Some newbie questions. I have setup Dremio in a single instance mode in AWS pointing at delimited data in S3, with reflections stored locally.
Works great, except with a larger 2 billion row, 100 gig dataset. Just kicking the times on this so decided to see how it scales.
Questions:
Are there best practices for partitioning the data or the reflection? I noticed creating the reflection is a single threaded process. Its been running for two hours now on the large data set. Break up the underlying data to smaller files to speed up S3 access and get multiple processes running?
Is it better to create a reflection in the underlying data or on the view with modified value/types on the data or unioned.
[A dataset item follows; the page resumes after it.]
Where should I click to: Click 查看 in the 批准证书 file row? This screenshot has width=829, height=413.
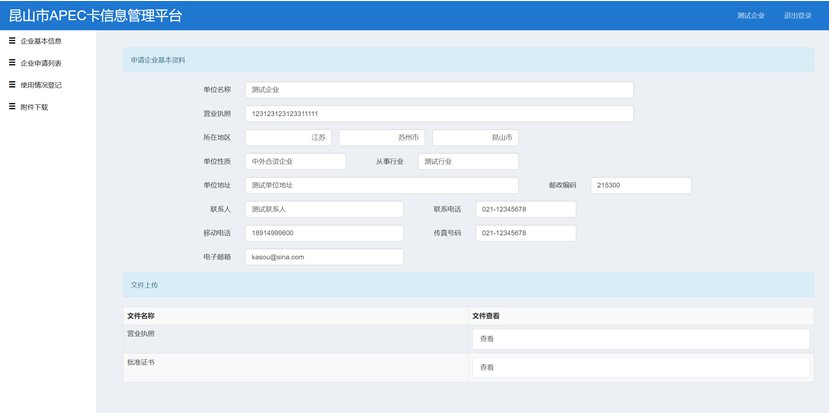(x=640, y=368)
If a reflection is created on a table with a reflection, is the reflection leveraged for creating the secondary reflection? For performance say as a union of smaller tables?…
The underling file is gzipped on S3 – does that affect performance?
Is it better to place the reflection data on S3 – for portability if extending to a multi-node system? I suppose that would slow it down a bit.
Thank you - -interesting product. Just getting the hang of it.
If your data is a single gzipped JSON file, things will probably go faster with multiple smaller files. For example, I typically work with a 300GB CSV data set on S3 and building reflections takes about 20 min in a 4 node cluster.
You can have a reflection on the raw data or the transformed data. This works well for “last mile ETL” - we recommend Hive or Spark for transformations that take hours to perform, for example.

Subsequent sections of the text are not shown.